Kasten identifiziert als: Schwebeeinheit eines Luftkraftfahrzeugs.

»Nicht schlecht. Die Idee mit der Schwebeeinheit gefällt mir ausgesprochen gut«, meinte ich.

»Der ist seit vorgestern da, und der erste Prototyp«, erklärte Marijke. »War mal wieder so ein Projekt meiner Mädchen.« 

Ein schwebender Sonnenschirm war tatsächlich keine so schlechte Idee. Ich plante sowieso eine Ausweitung des Angebotsumfangs unser zwei Unternehmen, um nicht zu hundert Prozent abhängig von Kleidung und Wasserfahrzeugen zu sein. Davon hatte ich meinen Mädchen zwar noch nichts erzählt, aber mit dem Schwebeschirmdings kamen sie mir erfreulicherweise zuvor.

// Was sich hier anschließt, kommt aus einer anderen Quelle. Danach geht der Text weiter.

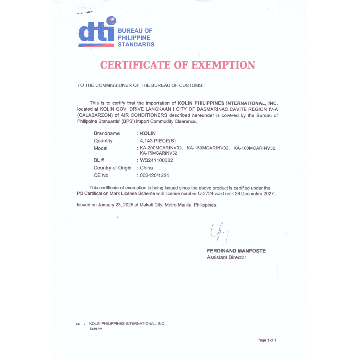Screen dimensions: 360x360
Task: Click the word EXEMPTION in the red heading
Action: pyautogui.click(x=220, y=65)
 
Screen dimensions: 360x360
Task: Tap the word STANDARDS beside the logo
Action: pyautogui.click(x=136, y=45)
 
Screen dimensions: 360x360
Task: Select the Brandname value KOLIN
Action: pyautogui.click(x=148, y=133)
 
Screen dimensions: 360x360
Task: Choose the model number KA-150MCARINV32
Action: pyautogui.click(x=208, y=148)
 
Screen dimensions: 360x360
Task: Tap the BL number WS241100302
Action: pyautogui.click(x=156, y=160)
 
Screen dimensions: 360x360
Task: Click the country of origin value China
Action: pyautogui.click(x=146, y=168)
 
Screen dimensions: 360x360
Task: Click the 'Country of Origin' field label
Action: pyautogui.click(x=112, y=168)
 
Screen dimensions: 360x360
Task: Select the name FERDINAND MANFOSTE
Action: pyautogui.click(x=236, y=251)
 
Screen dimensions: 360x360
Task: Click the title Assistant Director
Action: pyautogui.click(x=226, y=257)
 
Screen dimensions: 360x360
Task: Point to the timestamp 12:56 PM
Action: pyautogui.click(x=96, y=329)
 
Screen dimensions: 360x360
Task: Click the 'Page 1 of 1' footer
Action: pyautogui.click(x=267, y=340)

Marijke ergänzte: »Das Schwebemodul, oder wie das heißt, haben die Beiden von irgend einem Schrottplatz geholt und dann den Schirm um das Teil herum gebaut.« 

Mein Elektronengehirn registrierte, wie Beatrix mich aus der Ferne anschaute. Ich winkte, deutete auf den Sonnenschirm und streckte den Daumen nach oben. Das Mädchen grinste breit und winkte zurück. Nicht nur Carmen hatte sich schnell und erfolgreich adaptiert, vor allem Beatrix sog förmlich sämtliches technisches Wissen begeistert in sich auf. Ich war immer wieder erstaunt, wie viel brachliegendes Potential ich in meinen drei Damen wecken konnte.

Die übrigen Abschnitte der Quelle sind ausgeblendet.